Ramona Valley viticultural area is encircled by a ring of hills and mountains that isolate it from the surrounding regions of San Diego County. Santa Maria Creek flows west through the viticultural area before passing through a narrow gap in the hills near the northwestern corner of the area. The lowest elevation of the Ramona Valley viticultural area, 650 ft, is at the southwest corner of the area at the San Vicente Reservoir. Elevations within the northern, southern, and western portions of the viticultural area vary between 650 and 1600 ft, with an average base elevation of about 1400 ft. The eastern terrain of the area rises more than 3000 ft at the foothills of the Cuyamaca Mountains. The highest elevation suitable for viticulture here is 2640 ft. Beyond the Ramona Valley viticultural area boundary lines to the south, west, and north are lower coastal valleys with elevations at 500 ft or less. While higher in elevation than these coastal valleys, Ramona Valley AVA is significantly lower than the Cuyamaca Mountain Range to the east, which has peaks reaching 6200 ft.

===Climate===
The Ramona Valley viticultural area has a distinguishable microclimate as compared to the
surrounding regions. With the Anza-Borrego Desert 25 mi to the east and
the Pacific Ocean about 25 mi to the west, the desert and ocean influences affect
and moderate the Ramona Valley climate during the growing season. Also known locally as "the Valley of the Sun," due to its lack of cool coastal morning fog, Ramona Valley viticultural area is warmer than the lower elevation coastal areas and valleys to its south, west, and north. The area is cooler in the summer, but warmer in the winter, than the higher Cuyamaca Mountains to its east. A comparison of daily temperature variations among the towns of Ramona,
Poway, Escondido, and Julian indicates that Ramona has greater daily temperature fluctuations than the surrounding areas. The viticultural area enjoys up to 320 frost-free days and has a heat summation of
3,470 degree-days annually. During the growing season, one degree day accumulates for each degree Fahrenheit that a day's mean temperature is above 50 degrees, which is the minimum
temperature required for grapevine growth.
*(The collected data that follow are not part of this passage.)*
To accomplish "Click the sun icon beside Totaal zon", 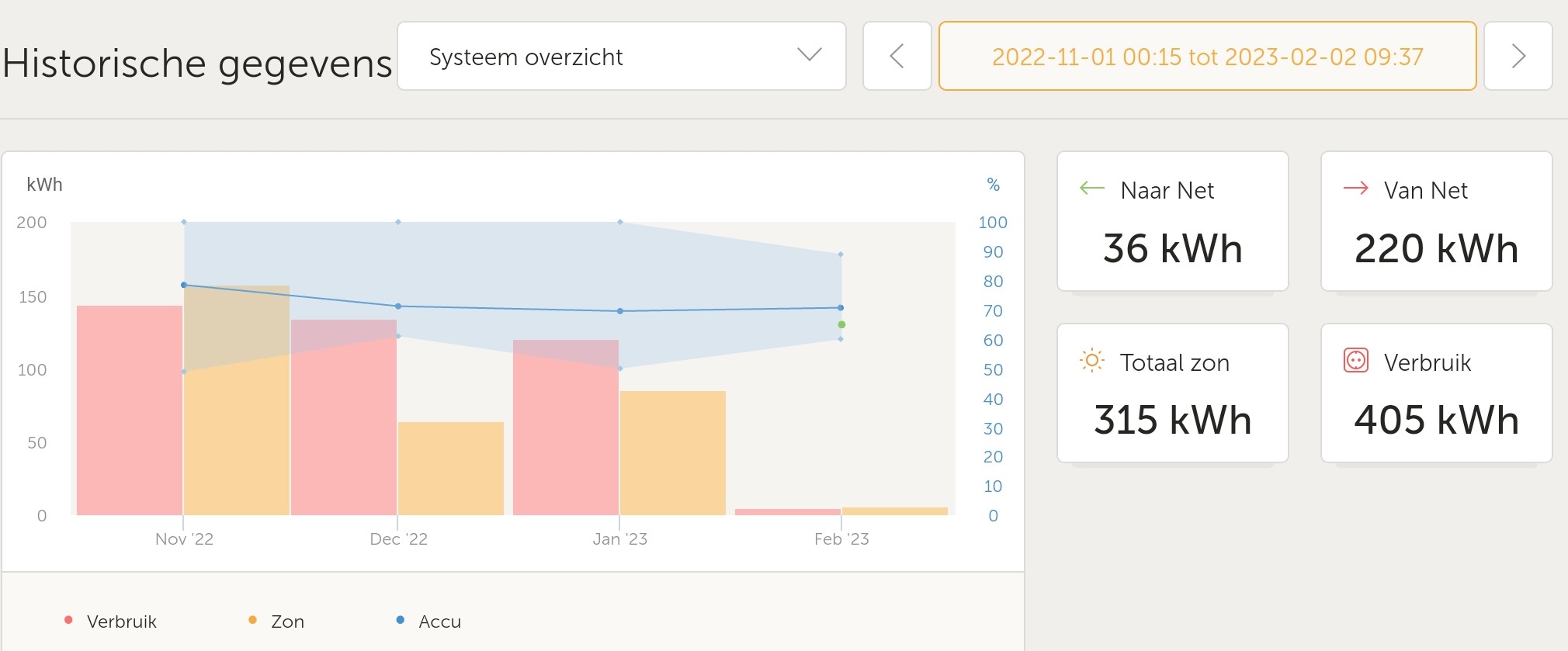I will coord(1091,360).
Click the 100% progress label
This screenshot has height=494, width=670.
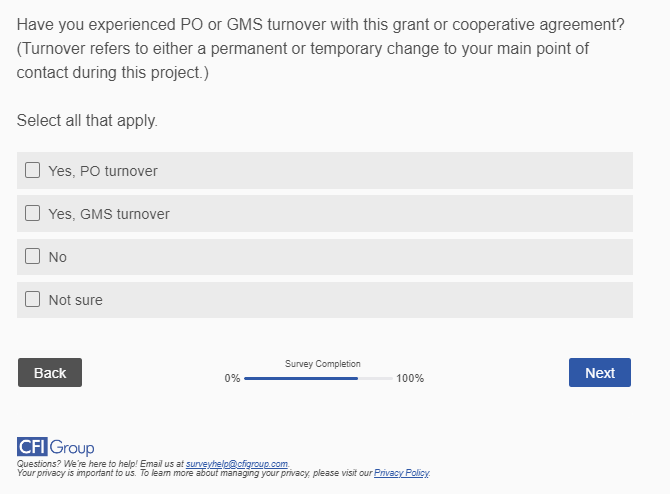coord(410,379)
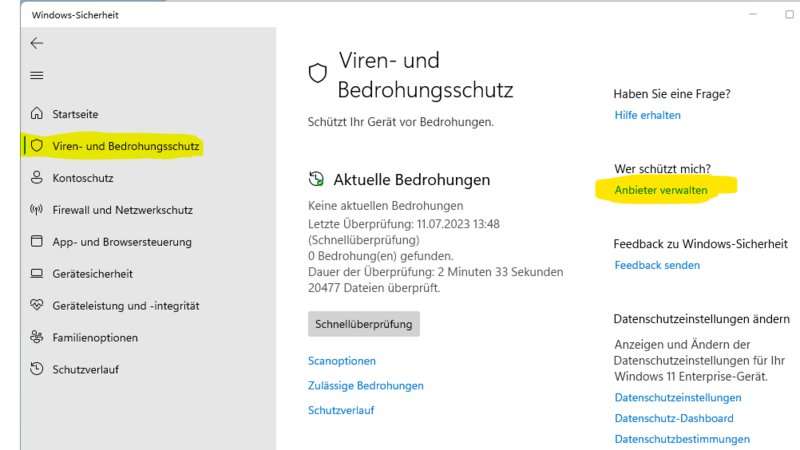Click the Kontoschutz person icon

pos(37,178)
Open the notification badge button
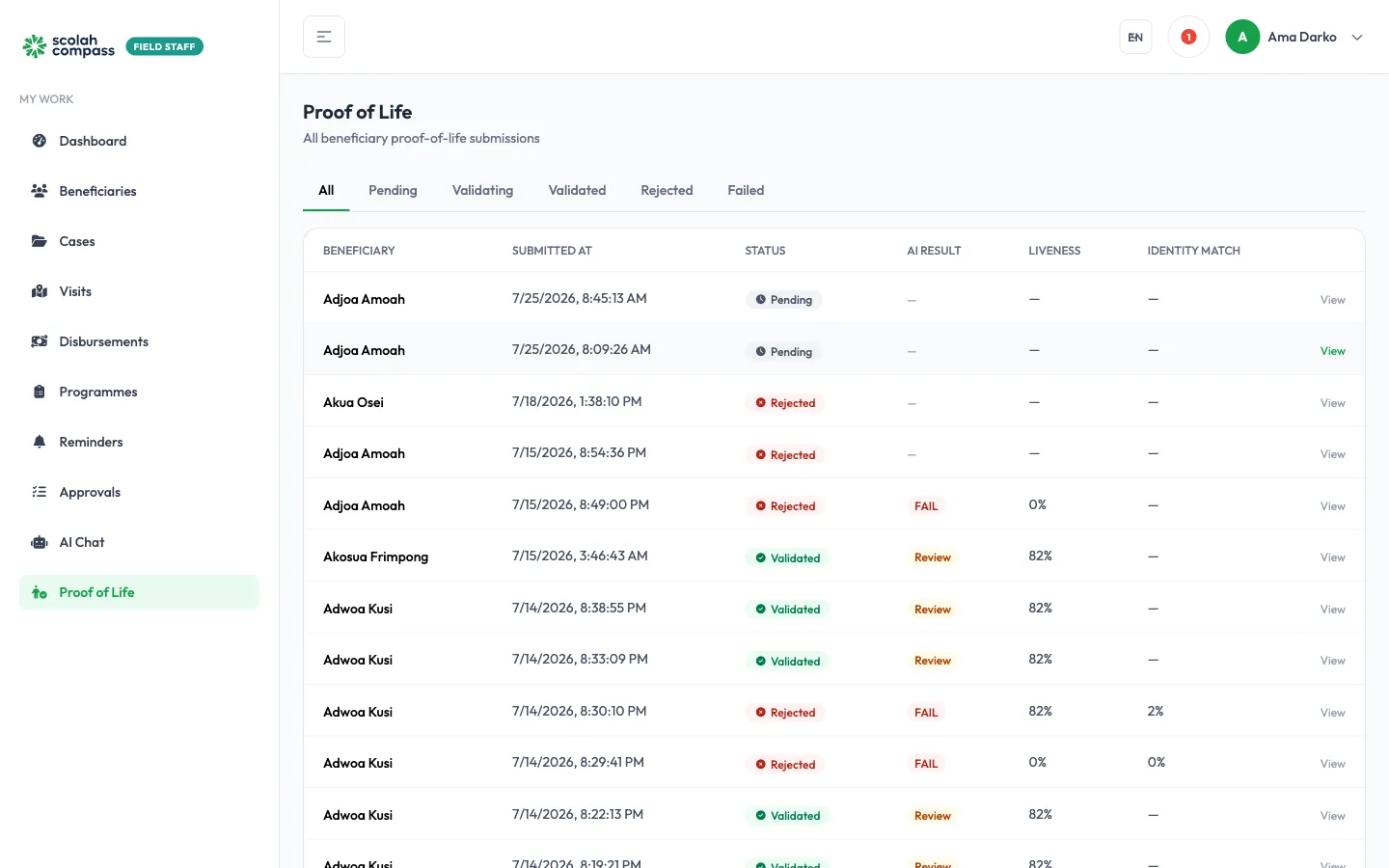 coord(1188,37)
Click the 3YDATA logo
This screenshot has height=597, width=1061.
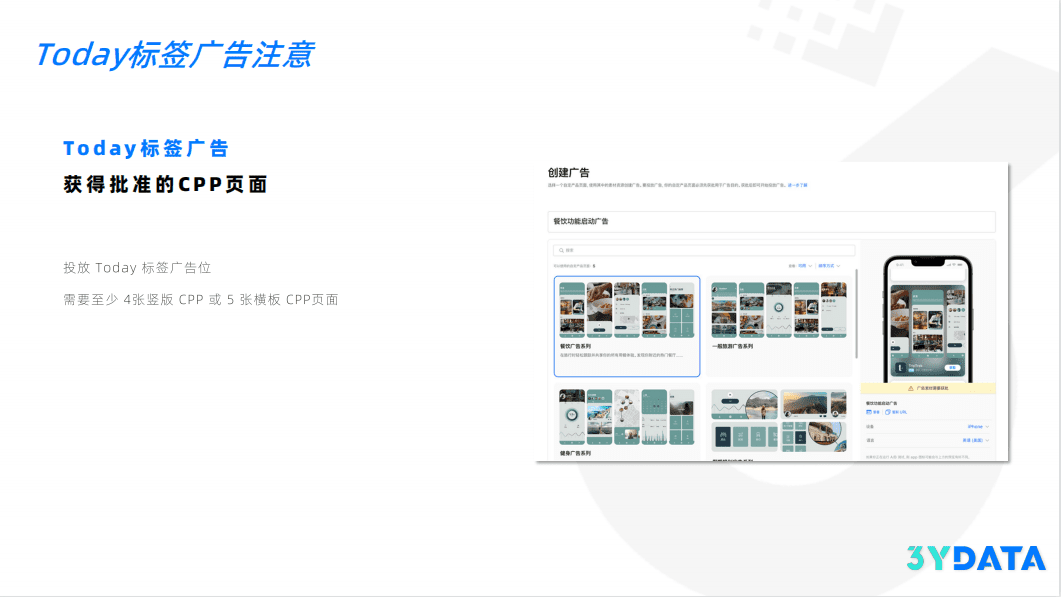pos(976,559)
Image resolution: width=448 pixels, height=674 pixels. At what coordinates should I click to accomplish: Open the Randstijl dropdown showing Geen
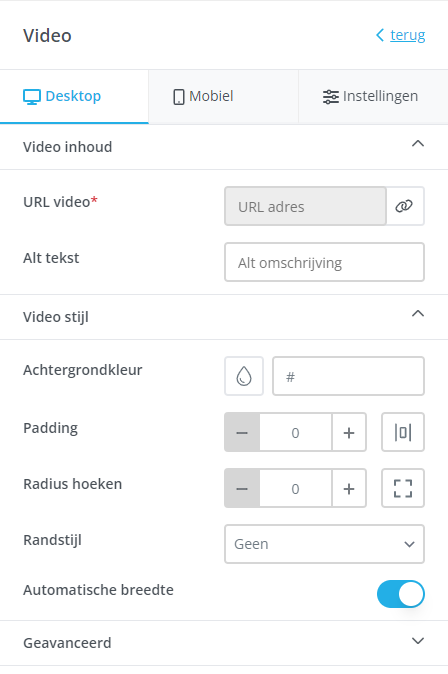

The Ramona Valley viticultural area receives an average annual rainfall of 16.5 inches. This rainfall total is more than that of the lower coastal valleys, but less than the 31 in average received at Julian in the higher mountains to the east of the Ramona Valley area. The USDA plant hardiness zones range from 9a to 10a.

===Soils===
Ramona Valley viticultural area has a variety of soil types due to its differing landforms, slopes, and geology. The mountains surrounding the area consist of igneous rock. Also, the mid-slopes to the east and west of the Ramona Valley floor have the reddish coloration of San Marcos Gabbro, a mafic rock type. Mafic rock formations are known to generate nutrient-rich soil, which is ideal for agriculture. Soil series of the Ramona Valley viticultural area include Ramona, Visalia, Los Posas, and Fallbrook loams. The Ramona soil series, as documented in the 1973 U.S. Soil Conservation Service Soil Survey for San Diego County, consists of well-drained, very deep sandy loams with sandy clay loam subsoil. This series is found between the 200 and 1800 ft elevations on terraces and alluvial fans.

==Viticulture==
Ramona Valley is often called "The Heart of San Diego's Wine Country." Currently, the AVA is home to more than 80 commercial vineyards with over 100 acre of varieties of both white and red grapes in cultivation. As of 2025, there were over 36 bonded wineries operating in the AVA where the Ramona Valley Winery Association labors to establish its identity, discovers its strengths, refining them and building the brand. The area's vineyards and wineries are mostly small boutique, family-owned and operated ventures that adds a personal touch and individualism to the viticulture business resulting in a variety of excellent and award-winning vintages. Yet, Ramona Valley's growing popularity has caught the attention of big wineries building expectations of a future explosion of business and visitors to follow affecting the region for generations to come.